Much of the Queen's speech in November has been well flagged. but with the Carter Inquiry gathering steam and some progress on the legal services bill, the next session may yet yield a few wildcards, says John Ludlow
The annual party conference season, which marks the end of the long summer recess, is now over, and MPs are back at their Westminster desks. This is the so-called spill-over, the last few weeks of the session set aside for general tidying up and making sure the one or two remaining bills complete their final stages.
There is still some work for MPs and peers to do, but not a lot. The Companies Bill - now officially the largest piece of legislation ever to wend its way through Parliament - has yet to have its report stage, and amendments are still being tabled. But most in the Westminster village now have their eyes firmly set on the next session, which will begin with the Queen's Speech on 15 November.
In some ways, it seems that the next session has already begun. Because of recent rule changes allowing the progress of bills to be spread over two consecutive sessions, some of next year's measures are already with us. The last few days before the summer recess saw the publication of the controversial Welfare Reform Bill, which will put an end to incapacity benefit, and the awkwardly titled Corporate Manslaughter and Corporate Homicide Bill; both will figure prominently in the Queen's Speech. These are known as carry-over bills.
It used to be that the Queen's Speech, like the Budget, was full of surprises. But that is less so today. Apart from the carry-over bills, the increasing use of pre-legislative scrutiny - where bills are published in draft form and then analysed by a select or joint committee, or else put through a further consultation phase - flags up likely inclusions many months in advance.

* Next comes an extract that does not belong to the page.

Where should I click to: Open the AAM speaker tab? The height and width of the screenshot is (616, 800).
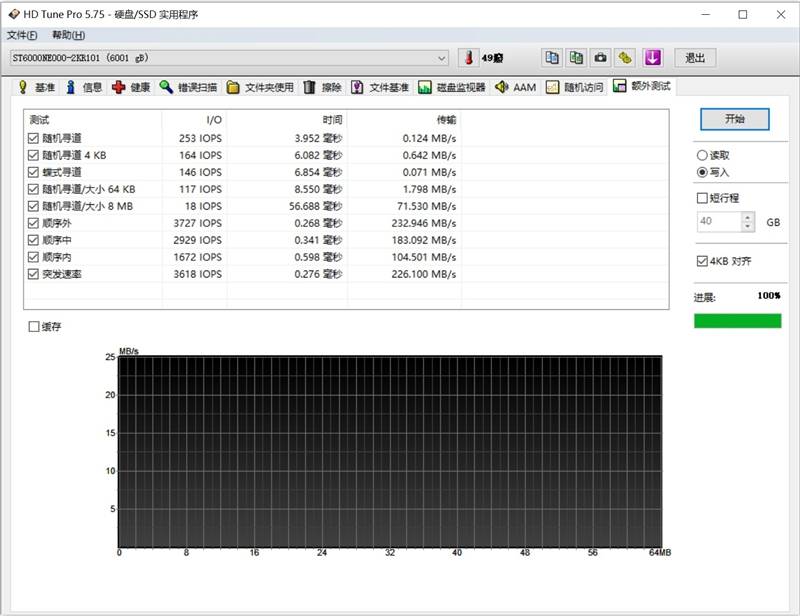(x=515, y=87)
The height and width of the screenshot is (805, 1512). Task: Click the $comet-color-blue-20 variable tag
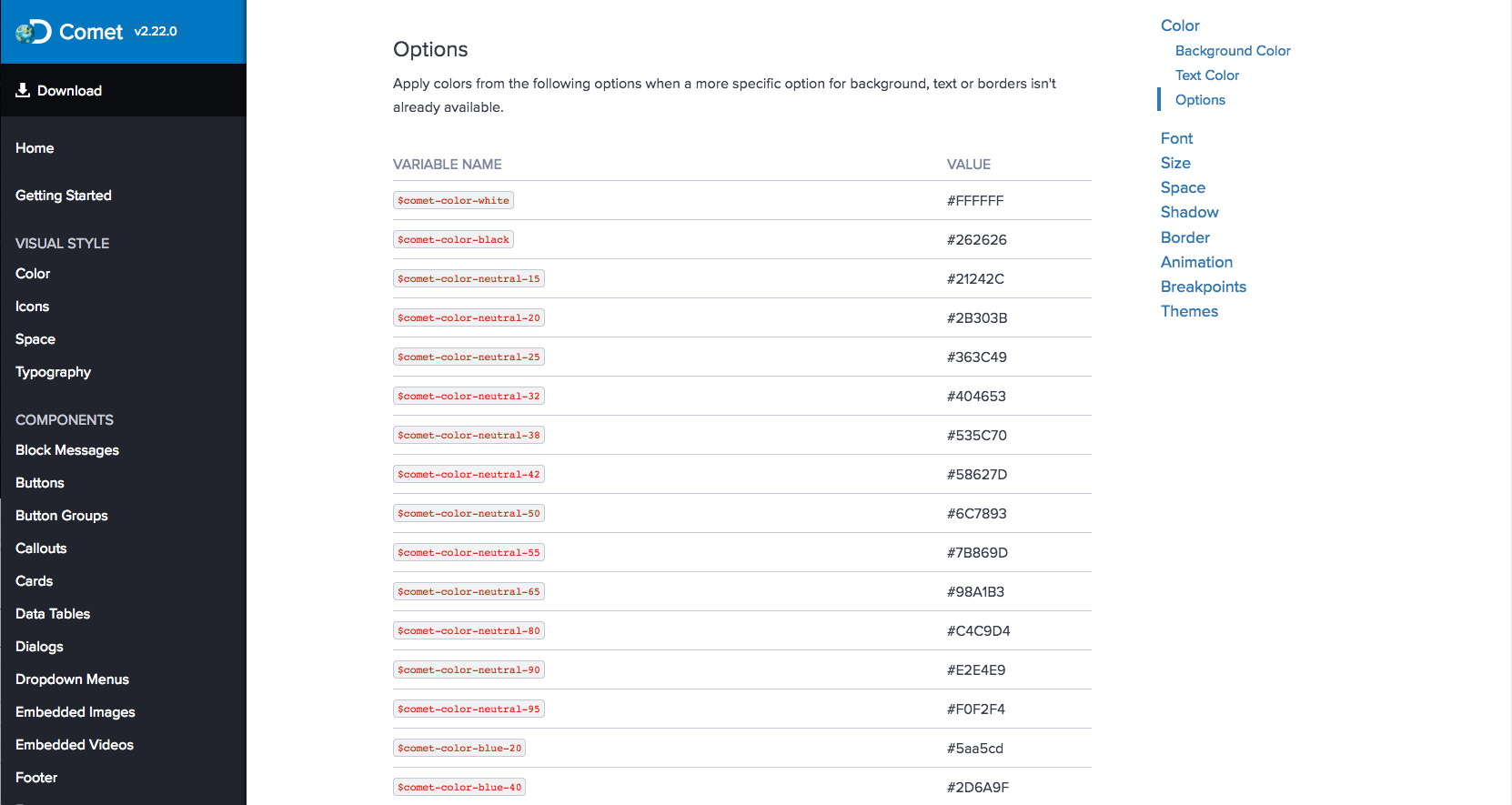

We may well, for example, see both the Tribunals Courts & Enforcement Bill and the Coroner Reform Bill in November's speech, since both have already been published in draft this session. None of this is certain, of course. Ministers can and do change their minds, and one of the problems, perhaps, of publishing measures in draft is that this can help to crystallise any opposition there might be to a particular reform.
Certainly we would be surprised indeed not to see the Legal Services Bill included in November. Not only has it already been published in draft form, but the usual three months given for pre-legislative scrutiny was curtailed to two by Department for Constitutional Affairs (DCA) minister Bridget Prentice (much, it must be said, to the joint committee's chagrin). This can only mean that the government is champing at the bit to introduce the Bill proper as early as possible. We can therefore expect it before Christmas.
Pre-legislative scrutiny takes some of the surprise out of the Queen's Speech, but it also undoubtedly makes for better legislation. In the case of the Legal Services Bill, the government has already accepted a number of recommendations made by the joint committee, many of which were suggested by the Law Society. These include agreeing that the need to maintain the independence of the profession should be a regulatory objective and that the proposed legal services board should act in partnership with approved regulators and only intervene whey they are clearly failing. More changes are still needed if this Bill is to deliver a workable system - particularly to ensure that the board is independent of government and operates in a light-touch way - but things are moving in the right direction.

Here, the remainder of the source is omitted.